▶ **Provided passage**:
════════════════
Sunday, June 25, 2006

being called mama..

i just got this testimonial from a friend from my musical (he's quite cute and i got to dance w him haha) and he said i sound like his mama! at first i was like WHAT!?! then after that i thought well it may not be a bad thing cos if he meant it as an insult he'd be insulting his mum rite.

then it brought me back to team extreme and TEENZEAL/DARE days. where people used to call me mother. i think i'm like the youngest "adopted (people adopting me that is)" mother. i first became a mother at 15. very very fond memories. some of the people who called me mother were my age and older!

thinking about it, he's quite in the flow. i mean this guy's never seen the motherly side of me for heaven's sake. in the musical i run around and play all day, do pesky things and get piggybacked by my galfriends. i've never been told that i look year one (young) so many times in my life (i'm year 3). the only one time i was motherly to anyone was when another dance partner broke his arm. and he doesn't know my past with the youths in dare (lol. sounds terribly criminal-ish)

i have no idea why he said that. and i have no idea why i'm thinking about it so much. i'm sure it's not because i think he's cute tho.

but wow it's amazing how much memories have come flooding back. reminds me of days when youths used to come and tell me stuff. or the girls just coming for a hug. and having many little siblings. and certain friends. it was such an honour being called that (of course with the occasional feeling of am i that auntie??!!). because i rem when i was first called that in team extreme, cliff my co-leader at that time, told me that it was a position to love the youths. to be the one they could come running to and remind them of the love of their Daddy God. and i got and still get so much love. til today i'm still close to some of them.
════════════════
Interface element entries:
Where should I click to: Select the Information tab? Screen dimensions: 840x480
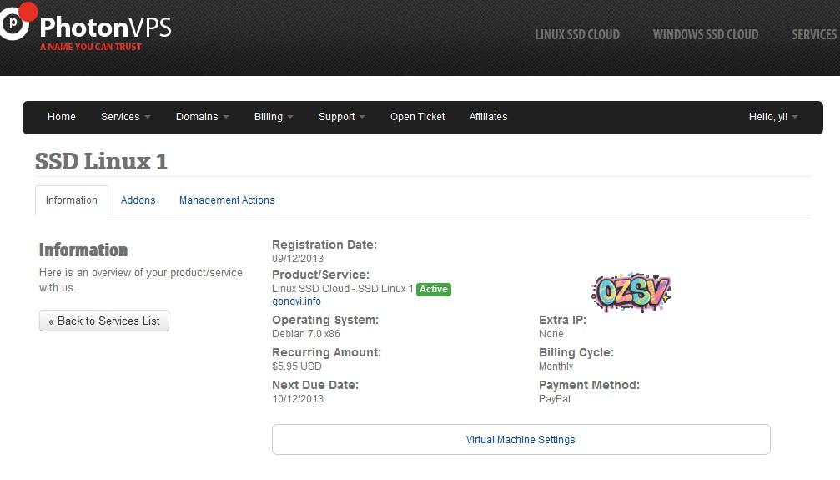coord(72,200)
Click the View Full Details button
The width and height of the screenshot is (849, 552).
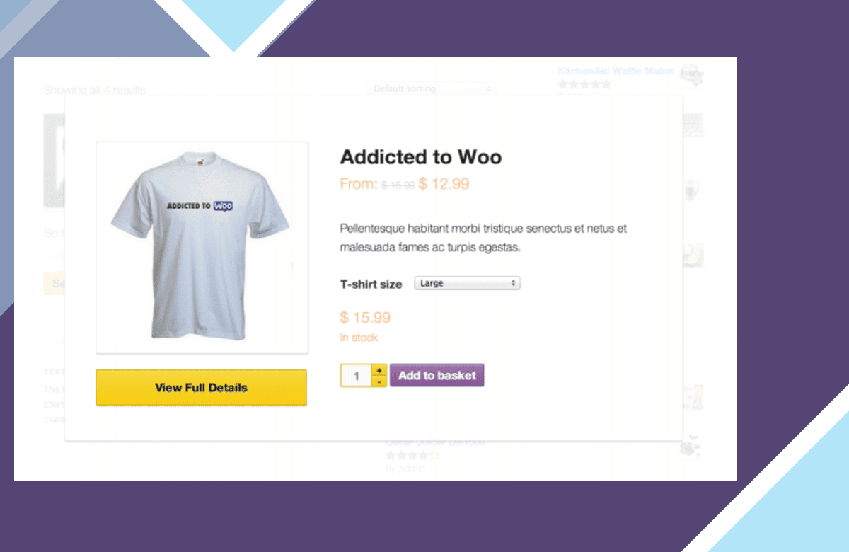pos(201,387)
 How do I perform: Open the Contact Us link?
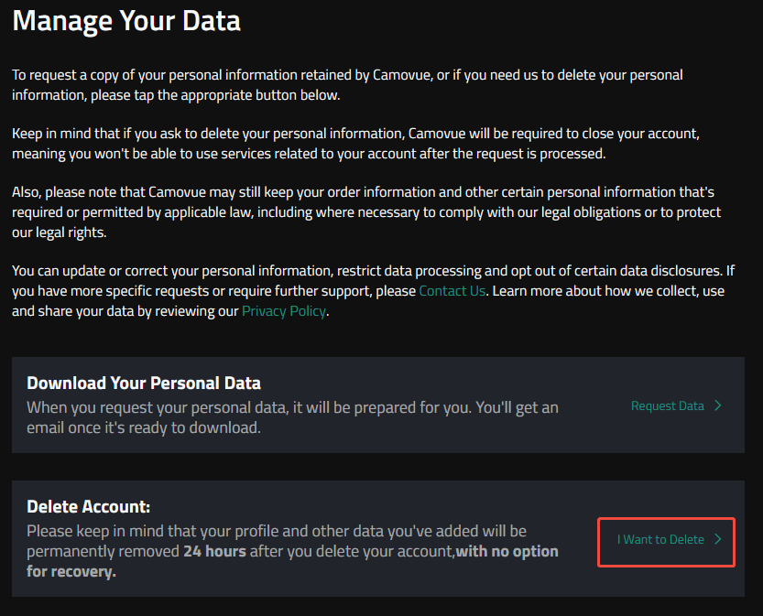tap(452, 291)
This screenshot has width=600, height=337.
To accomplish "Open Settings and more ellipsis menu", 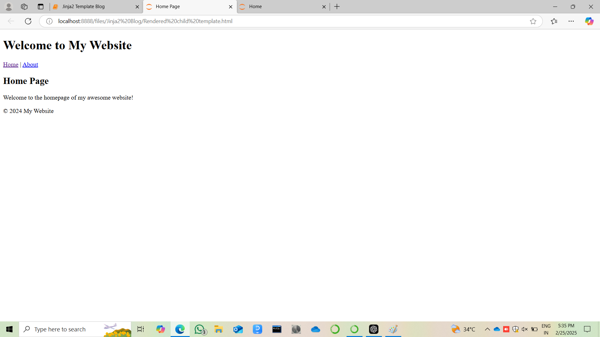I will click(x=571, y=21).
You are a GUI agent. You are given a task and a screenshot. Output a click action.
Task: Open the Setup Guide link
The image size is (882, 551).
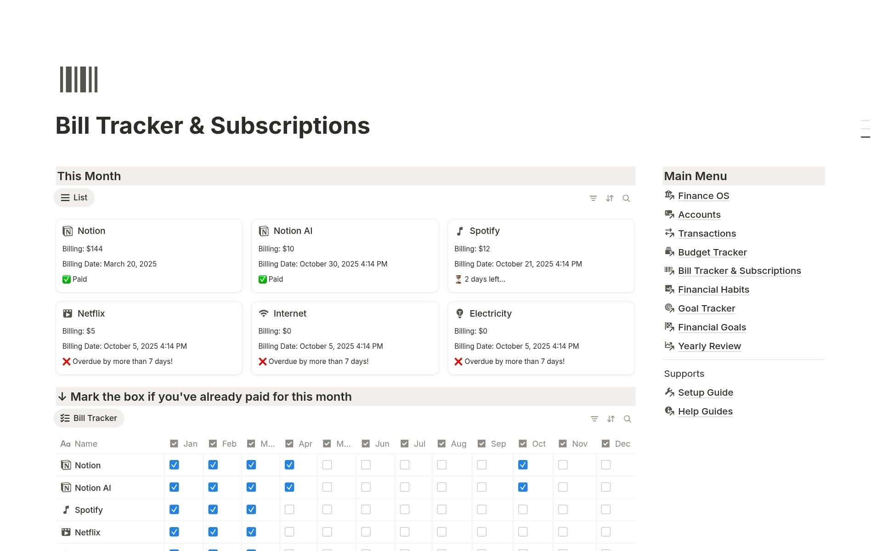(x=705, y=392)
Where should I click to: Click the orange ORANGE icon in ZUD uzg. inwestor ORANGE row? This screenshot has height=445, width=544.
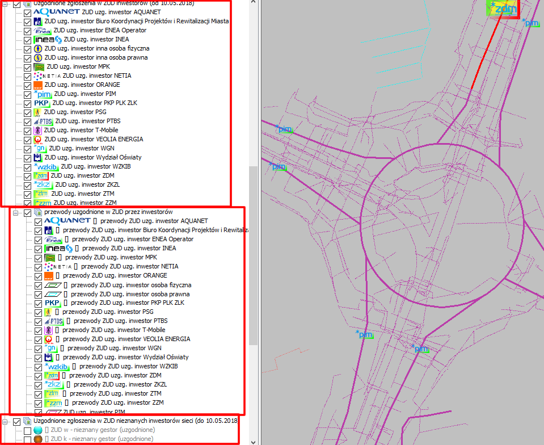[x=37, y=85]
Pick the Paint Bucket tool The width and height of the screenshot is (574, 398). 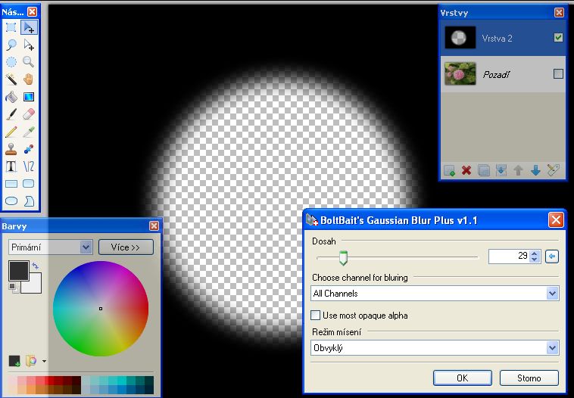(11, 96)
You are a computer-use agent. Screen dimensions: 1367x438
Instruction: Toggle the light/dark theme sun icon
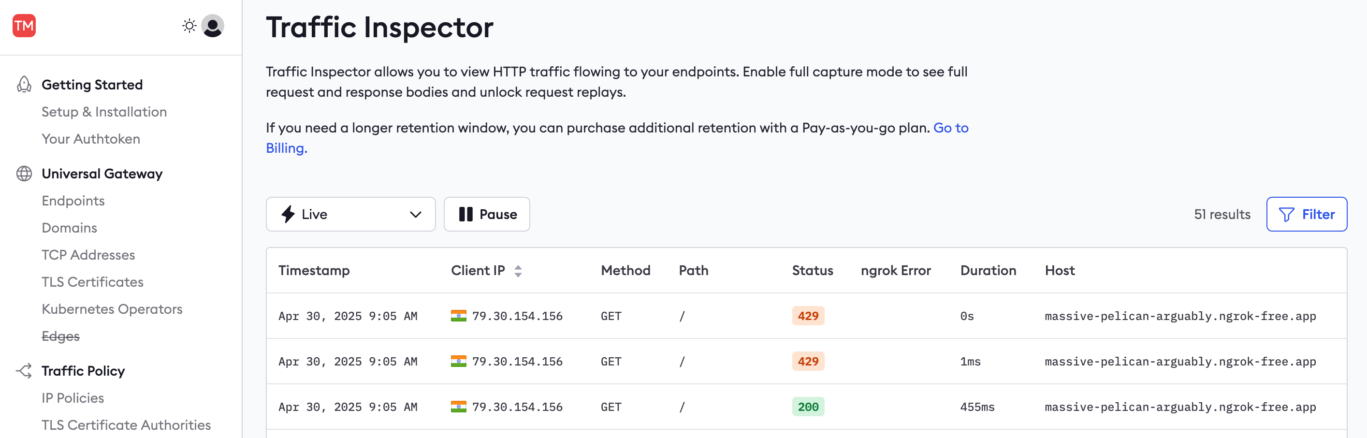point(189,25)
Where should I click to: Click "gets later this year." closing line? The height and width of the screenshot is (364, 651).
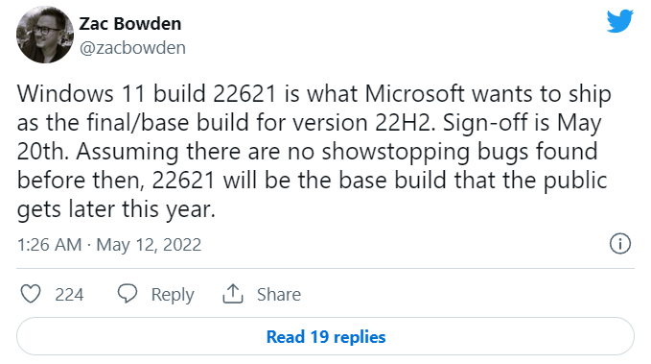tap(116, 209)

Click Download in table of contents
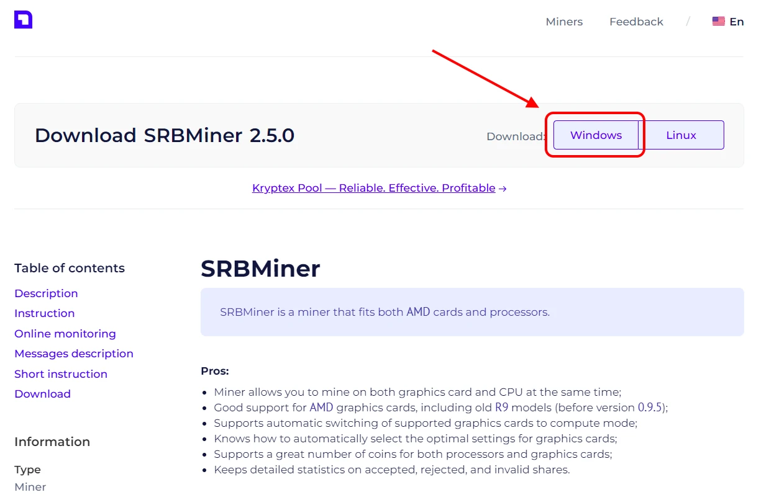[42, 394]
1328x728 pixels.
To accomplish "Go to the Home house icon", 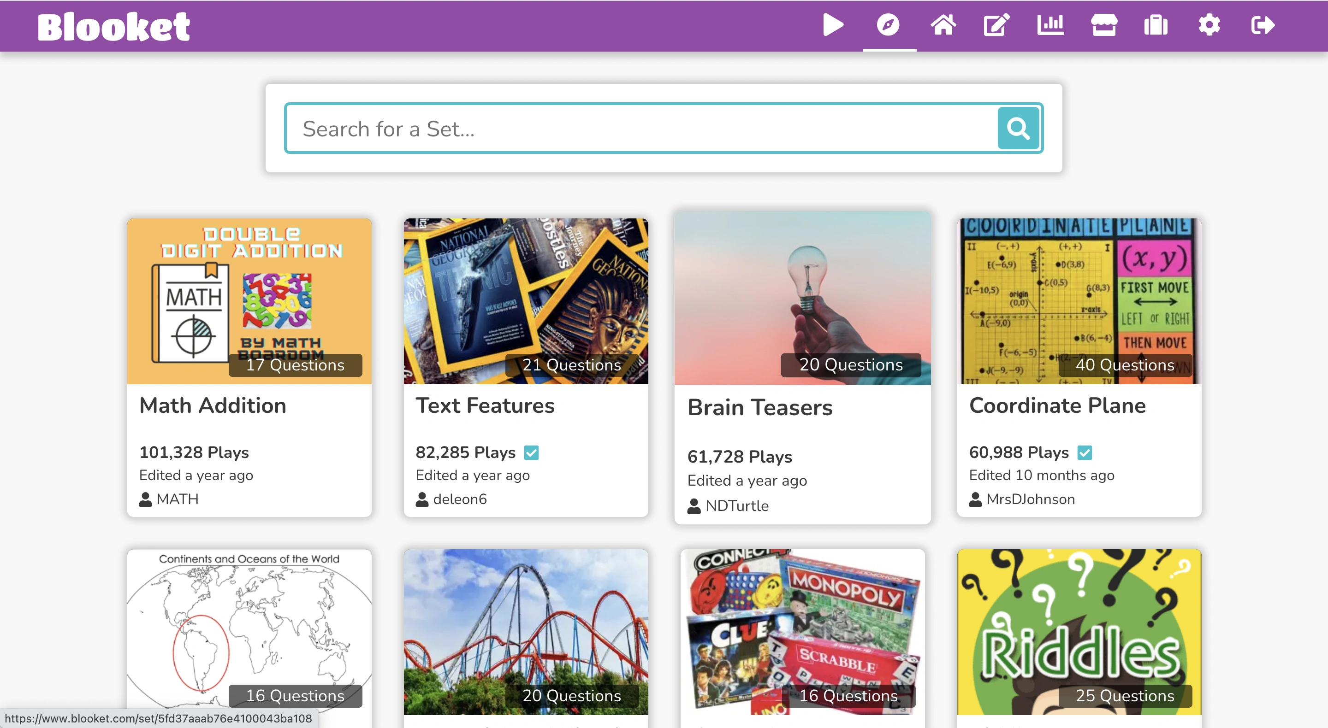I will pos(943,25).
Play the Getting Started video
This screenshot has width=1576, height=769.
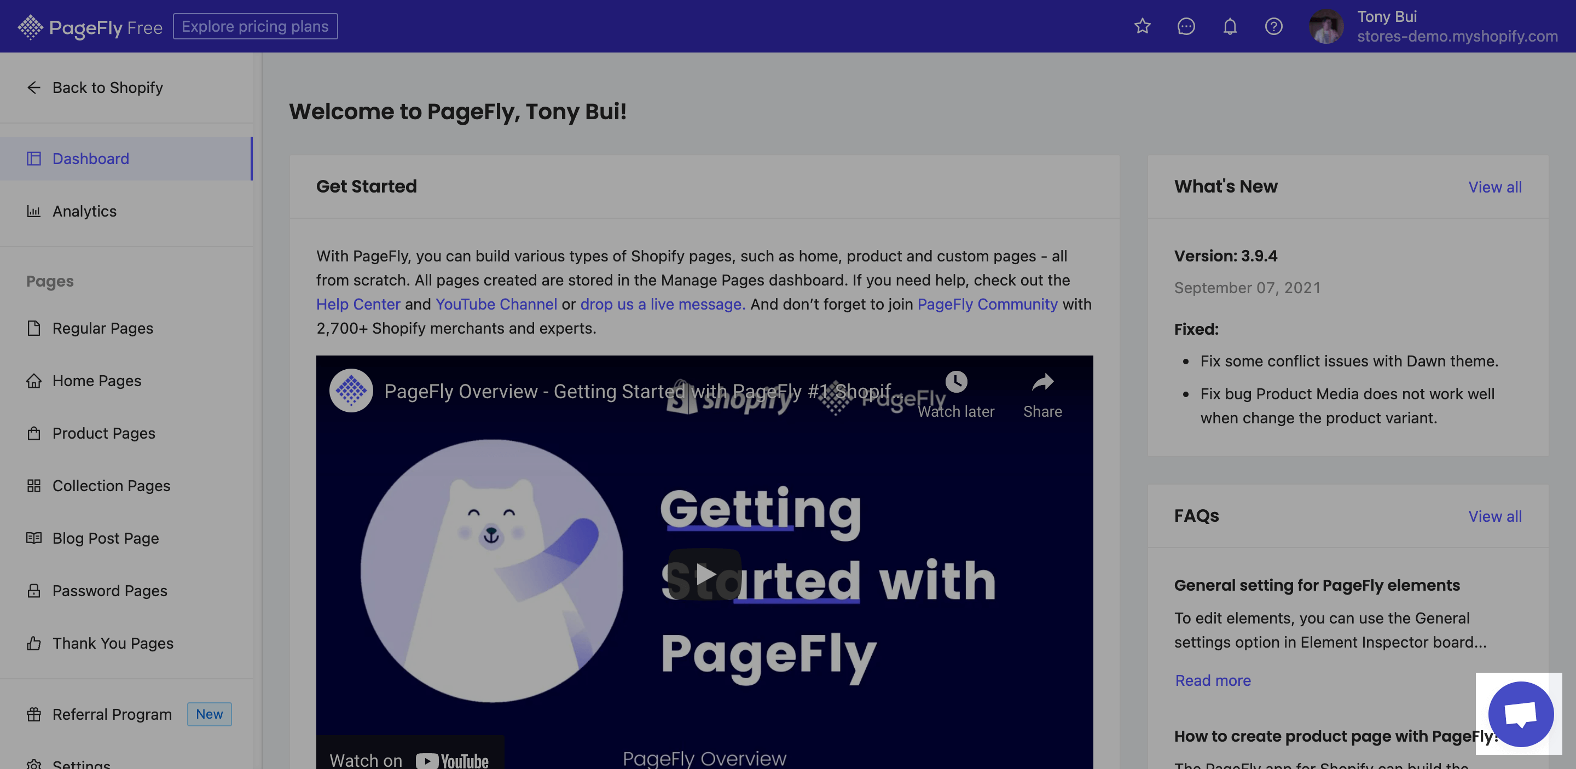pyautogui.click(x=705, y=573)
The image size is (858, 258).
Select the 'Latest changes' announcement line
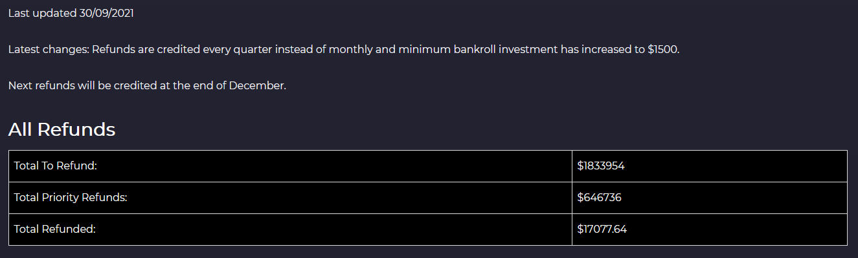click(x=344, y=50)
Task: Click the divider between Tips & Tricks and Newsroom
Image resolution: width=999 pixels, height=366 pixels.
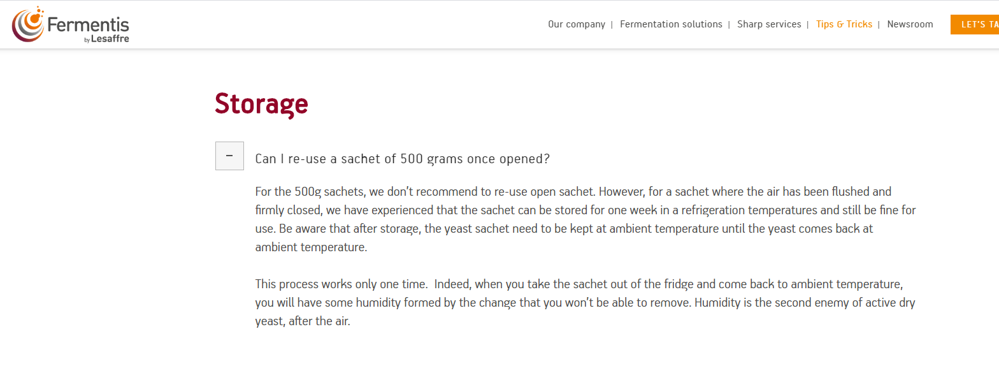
════════════════
▶ **Parts of the exercise**:
1: Based on the blog post about being called mama, does each statement agree with it? (a) The writer first became a mother figure at age 15. (b) The friend who wrote the testimonial knows about the writer's past with the youths in dare. (c) The writer is in year one. Answer yes or no for each and quote the deciding words.
2: Quote the blog post word for word, from "i just got this" to "age and older!".
Work only from the blog post.

▶ **Outputs for the tasks**:
1:
(a) Yes: "i first became a mother at 15."
(b) No: "he doesn't know my past with the youths in dare"
(c) No: "i'm year 3"

2:
i just got this testimonial from a friend from my musical (he's quite cute and i got to dance w him haha) and he said i sound like his mama! at first i was like WHAT!?! then after that i thought well it may not be a bad thing cos if he meant it as an insult he'd be insulting his mum rite.

then it brought me back to team extreme and TEENZEAL/DARE days. where people used to call me mother. i think i'm like the youngest "adopted (people adopting me that is)" mother. i first became a mother at 15. very very fond memories. some of the people who called me mother were my age and older!